Macrophages mediate the activation of MIP-1α/CCL3 signaling and participate in inflammatory response. In our study, M1 gene-deficient mice were used to assess the effect and mechanism of specific inhibition of macrophage M1 expression on angiotensin II-induced hypertensive vascular remodeling. Fifty 8-week-old male Lyz2-cre M1 gene-deficient mice and 50 Cre mice were divided into control group (saline group) and experimental group (angiotensin II group) followed by HE staining, collagen or elastin staining as well as measuring wall thickness.
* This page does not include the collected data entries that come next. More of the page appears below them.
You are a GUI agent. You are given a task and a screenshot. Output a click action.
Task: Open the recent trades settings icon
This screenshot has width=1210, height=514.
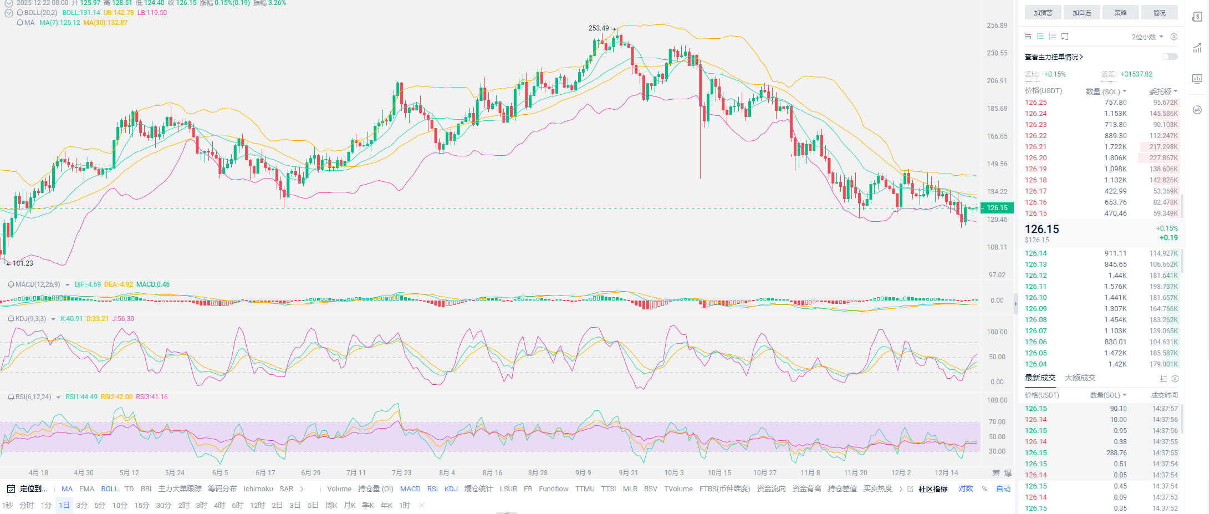(x=1175, y=379)
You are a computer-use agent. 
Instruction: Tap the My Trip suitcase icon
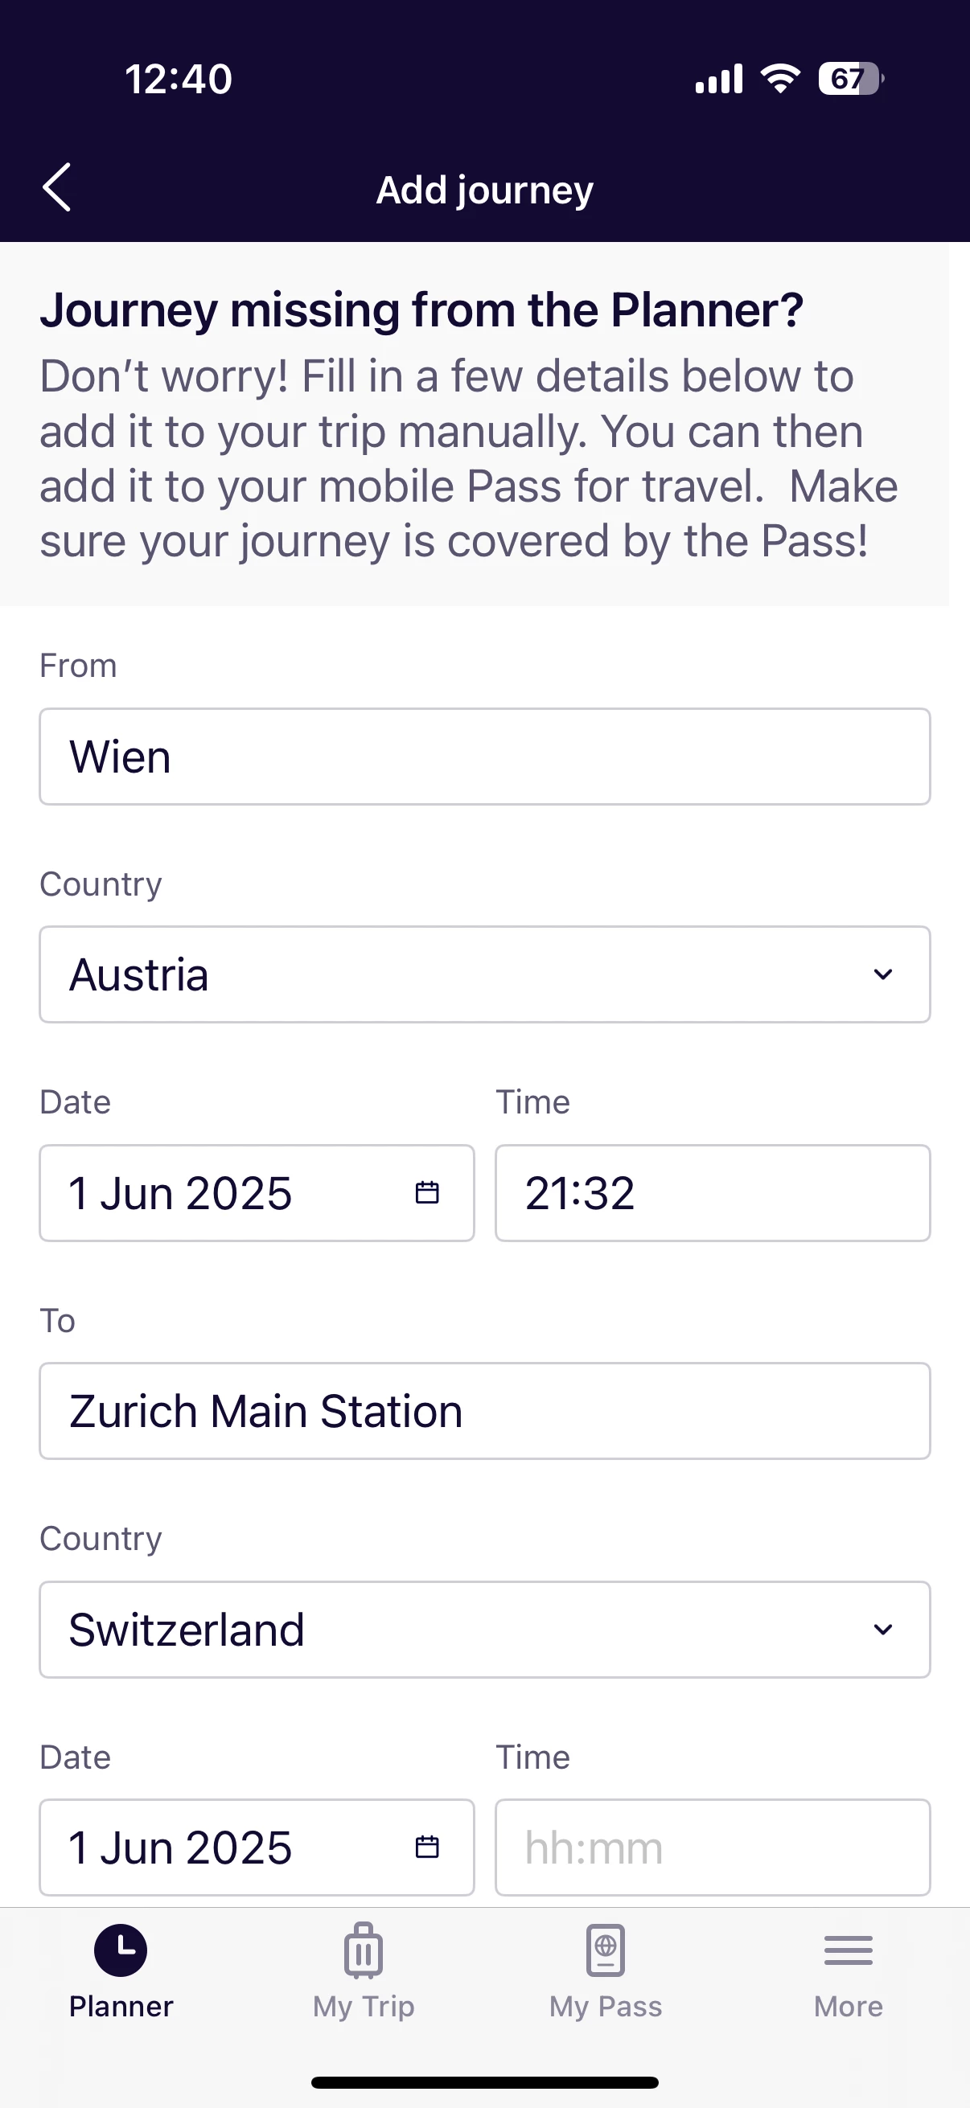point(363,1949)
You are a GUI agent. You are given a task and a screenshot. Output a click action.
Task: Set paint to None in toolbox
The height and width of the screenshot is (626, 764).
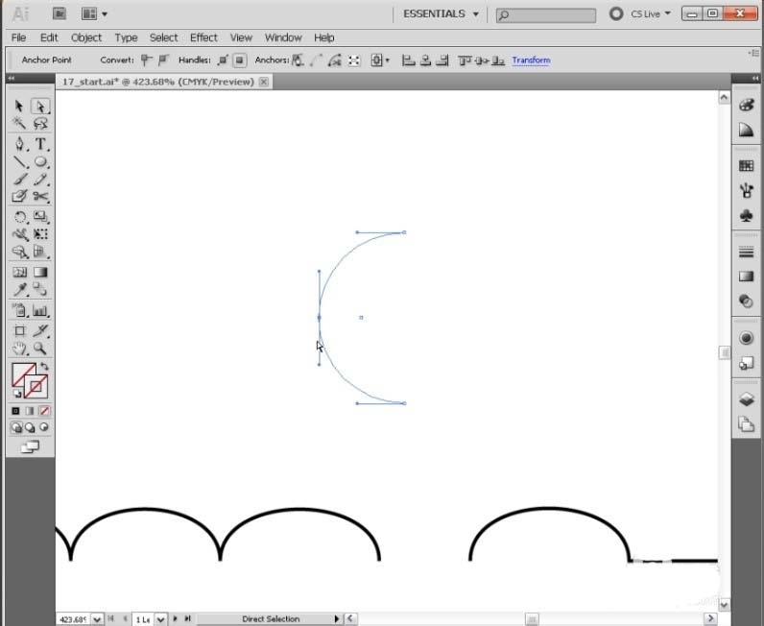pos(43,411)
DHE staining was performed to observe the density of coronary artery and aortic oxidative stress. PCR Array was used to detect cytokine changes which were then verified by RT-PCR. The changes of aortic inflammatory factors were assessed by immunofluorescence and Western blotting. IHC was to measure MIP-1α level. Specific inhibition of M1 expression aggravated AngII-induced hypertensive vascular remodeling; Ang II stimulation increased vascular superoxide production by aggravation of ROS; specific inhibition of macrophage M1 expression significantly up-regulated vascular inflammatory cytokines and the expression and activation of MIP-1α/CCL3 in vascular smooth muscle cells to aggravate vascular remodeling. Further, in vitro cell experiments showed that MIP-1α significantly up-regulated CD31 tube staining. M1 is involved in AngII-induced hypertensive vascular remodeling by mediating the release of macrophage inflammatory factor MIP-1α/CCL3.